Pete Robbins wrote:
I'll need to check but it will either be a) exception when adding the 2nd
type of the same name... or b) 2nd Definition replaces first... or c)
properties of 2nd definition are added to that of the first.

Or... none of the above! What do you think the correct behaviour should be?
What would Java do?

Cheers,


I read the SDO spec again and it says that SDO types names must be unique within a particular namespace, and that you can use SDO name aliases if the names derived from the XSD names are not unique. I couldn't find any normative description of what will happen if you don't define the aliases.

This other extract from the spec seems to imply that a generator should detect duplicate names and generate unique names, but it talks about a code generator tool. I'm not sure it means that the runtime should do it:
<<<<
Normally, SDO names are the same as the XSD names. To change the SDO name user can annotate an XSD with sdo:name annotations.

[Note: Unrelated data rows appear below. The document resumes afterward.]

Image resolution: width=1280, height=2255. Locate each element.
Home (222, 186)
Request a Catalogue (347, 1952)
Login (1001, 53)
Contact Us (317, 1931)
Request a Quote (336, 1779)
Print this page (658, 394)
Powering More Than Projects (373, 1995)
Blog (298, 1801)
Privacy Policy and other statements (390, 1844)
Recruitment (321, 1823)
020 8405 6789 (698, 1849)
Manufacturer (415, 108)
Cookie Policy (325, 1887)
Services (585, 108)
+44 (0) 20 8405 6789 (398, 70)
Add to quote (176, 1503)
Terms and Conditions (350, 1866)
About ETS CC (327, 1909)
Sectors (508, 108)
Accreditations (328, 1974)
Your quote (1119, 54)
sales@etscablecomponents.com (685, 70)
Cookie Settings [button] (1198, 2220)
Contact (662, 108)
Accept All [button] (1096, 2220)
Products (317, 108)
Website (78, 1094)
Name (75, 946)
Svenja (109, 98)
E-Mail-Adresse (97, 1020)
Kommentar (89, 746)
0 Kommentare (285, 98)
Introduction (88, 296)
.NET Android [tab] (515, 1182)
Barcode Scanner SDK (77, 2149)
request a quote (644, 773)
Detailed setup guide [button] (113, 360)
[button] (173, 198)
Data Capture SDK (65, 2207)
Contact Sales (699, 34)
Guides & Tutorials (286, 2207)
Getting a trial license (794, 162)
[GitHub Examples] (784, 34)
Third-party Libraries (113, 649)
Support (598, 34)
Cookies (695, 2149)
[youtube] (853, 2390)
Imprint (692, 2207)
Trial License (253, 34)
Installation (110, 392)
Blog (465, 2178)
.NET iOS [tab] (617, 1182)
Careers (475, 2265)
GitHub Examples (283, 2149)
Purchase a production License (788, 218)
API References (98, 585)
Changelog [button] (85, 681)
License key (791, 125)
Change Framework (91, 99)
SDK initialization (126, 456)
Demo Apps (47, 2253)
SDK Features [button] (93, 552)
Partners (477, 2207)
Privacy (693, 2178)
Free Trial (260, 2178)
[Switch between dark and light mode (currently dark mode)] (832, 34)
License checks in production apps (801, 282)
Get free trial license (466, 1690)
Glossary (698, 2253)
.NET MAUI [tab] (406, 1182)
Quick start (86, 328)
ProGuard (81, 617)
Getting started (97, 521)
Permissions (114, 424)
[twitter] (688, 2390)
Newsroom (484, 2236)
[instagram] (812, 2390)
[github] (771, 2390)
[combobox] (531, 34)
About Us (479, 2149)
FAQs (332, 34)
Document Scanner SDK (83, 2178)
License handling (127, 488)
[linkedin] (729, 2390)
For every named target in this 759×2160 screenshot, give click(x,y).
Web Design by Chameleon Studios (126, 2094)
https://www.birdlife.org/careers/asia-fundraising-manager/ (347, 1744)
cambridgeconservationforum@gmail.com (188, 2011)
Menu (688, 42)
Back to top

In some cases, for example in the case of duplicate component names in XSD, the original XSD names cannot be preserved in SDO. In such cases, an SDO-aware code generator tool will generate new names and virtually add sdo:name annotations to the original XSD. Then, the tool will use the Annotated Schema to generate SDO. Such tool must be able to serialize the Annotated
Schema at user request.
>>>>

I suspect that the current C++ runtime does "(c) properties of the second definition added to that of the first", because I ran into a strange situation when I was working on bringing-up the BigBank scenario, where I had mistakenly defined AccountService.wsdl in both the wsdl and xsd sections of Tuscany-model.config and was seeing 2 customerID properties in the getAccountReport type... It took me a while to figure it out :)

My personal preference would be to get an exception from defineType or defineFile, forcing the user to use unique names instead of just thinking that everything is OK and only realize that types with identical names got mashed together after a few hours of head scratching and debugging... It is not a strong preference though, and it's really a corner case so we probably don't need to complicate the runtime to throw that exception and I'm also fine with the current behavior.

What do you guys think? Any opinions on how this should be handled from the Java Tuscany SDO folks?